The year was 1979 and Assam was on the brink of a movement that would come to change the course of its contemporary history. In this season of protest, five teenage girls met in a room in Nagaon, their mandolin, guitar and a pair of bongos in tow. They locked the doors, bolted the windows and drew the blinds to keep the music they made a secret from the world outside.
A few months after their first practice session, the girls — all between the ages of 15 and 16 — found themselves on stage in front of a boisterous crowd at a Puja pandal. “Girls are playing”, an incredulous member of the audience said. In the cacophony that ensued, the band members were certain no one heard their music. But it gave them enough confidence to give themselves an identity and a name: Sur Samalaya, or a medley of melodies.
Four decades later — Anjali Mahanta, the one who had got them together — chuckles at the memory. “We were young, rebellious and we wanted to do something different, something no one else was doing,” she says.
And they did. Today, Mahanta, her sister Arati, and their three friends, Kabita Nath, Sewali Lekharu and Nazma Ahmed, are the subject of Breaking The Silence, a 30-minute documentary on Assam’s first all-women modern music band.
A musical evening
Like many small-town stories, Sur Samalaya’s too would have gone untold –– if it were not for an invite Parthajit Baruah, a Nagaon-based filmmaker, received in 2019. “It was for a musical evening at the town’s local auditorium,” he says, “I went not knowing what to expect, but what I saw astonished me.”
On stage was a group of five Mekhela sador-clad women, in their fifties, each holding a different instrument: a guitar, a mandolin, a tabla and a congo. The sight wasn’t all, Baruah remembered being amazed at the energy. “Each member had a signature move on introduction — not a bow or a namaskar, but a drum roll, or a guitar strum, with a flourish,” he recalls.
The following week, Baruah approached Mahanta. “I did a little digging and realised that they were possibly Assam’s first organised all-women band,” he says. “While it is true that women were part of orchestras in the 1940s and 50s, none were organised efforts.”
Intrigued, he requested time with the other band members. “The more I learned about them, the more I wanted to make a film. I realised that this was not just a story about music, or the fact that they could have been the first band— it was a story about five young girls fighting odds to do something they wanted to,” he says.

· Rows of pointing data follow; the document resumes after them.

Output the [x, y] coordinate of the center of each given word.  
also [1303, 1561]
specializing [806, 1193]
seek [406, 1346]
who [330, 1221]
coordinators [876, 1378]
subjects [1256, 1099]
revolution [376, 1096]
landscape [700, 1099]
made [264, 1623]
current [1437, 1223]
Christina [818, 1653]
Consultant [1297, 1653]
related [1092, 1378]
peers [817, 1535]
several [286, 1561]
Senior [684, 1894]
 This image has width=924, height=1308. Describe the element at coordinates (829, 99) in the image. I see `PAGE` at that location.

The film, produced by Sunlit Studio, features a series of interviews in Assamese, with the women speaking about the challenges of forming a band in the 1980s, as well as a glimpse into their daily domestic lives today. You see Ahmed, now a 56-year-old living in Guwahati, practising the drums after a day at work, and talking about the trouble she faced from orthodox members of her community when she joined the band. “But I did not care,” says Ahmed, who now works in the Assam Secretariat, “I would put on my bell-bottoms, get on stage and sing Dum Maaro Dum — the crowd would go crazy. That made up for every negative comment I received.” Then there is Nath, who proclaims she is “married to the guitar” and lives in a home adorned with The Beatles posters.
“I made it a point to bring in their domestic lives — none of them have broken out of the social system, they have families, jobs, lives and yet managed to hold on to their passion,” says Baruah, who is a graduate of Film and Television Institute of India, Pune.
In the early 80s, Sur Samalaya became a favourite amidst the Assam Agitation, the anti-“foreigner” mass movement that brought life to a standstill in the state for six years. “People came to know that there was a ‘girl’s band’ from Nagaon, and they would invite us to perform at protest meets, where we would sing Bhupen Hazarika’s songs,” says Ahmed. Adds Mahanta: “This was our way of contributing to the movement of our times.”
While the band played regularly for a decade, the early 1990s saw the members go their separate ways. “Some of us got married, some moved towns, some got jobs,” says Mahanta, “And that was the end of our band.”
But, in 2010, she learnt of Hurricane Gals, an all-girl rock band from Assam. “It made me think of our own band, and on a sudden burst of inspiration, I tracked down my bandmates whom I had lost touch with,” she says. Would they like to regroup again?
“Of course, we did,” says Lekharu, the band’s guitarist, who runs a business in Guwahati “Just because I was married and a mother of two, that wasn’t going to stop me.” Ahmed, too, remembers almost shouting in delight when she received Mahanta’s call. “I told her — Anjali, what a blessing this phone call is. When can we start practising?”
In the last decade, the women have shuttled between Nagaon and Guwahati for weekend practice sessions, and performed locally in events, where only the neighbourhood would show up. “That’s where Partha da saw us — and now, there is actually a film on us. Who would have thought?” asks Ahmed.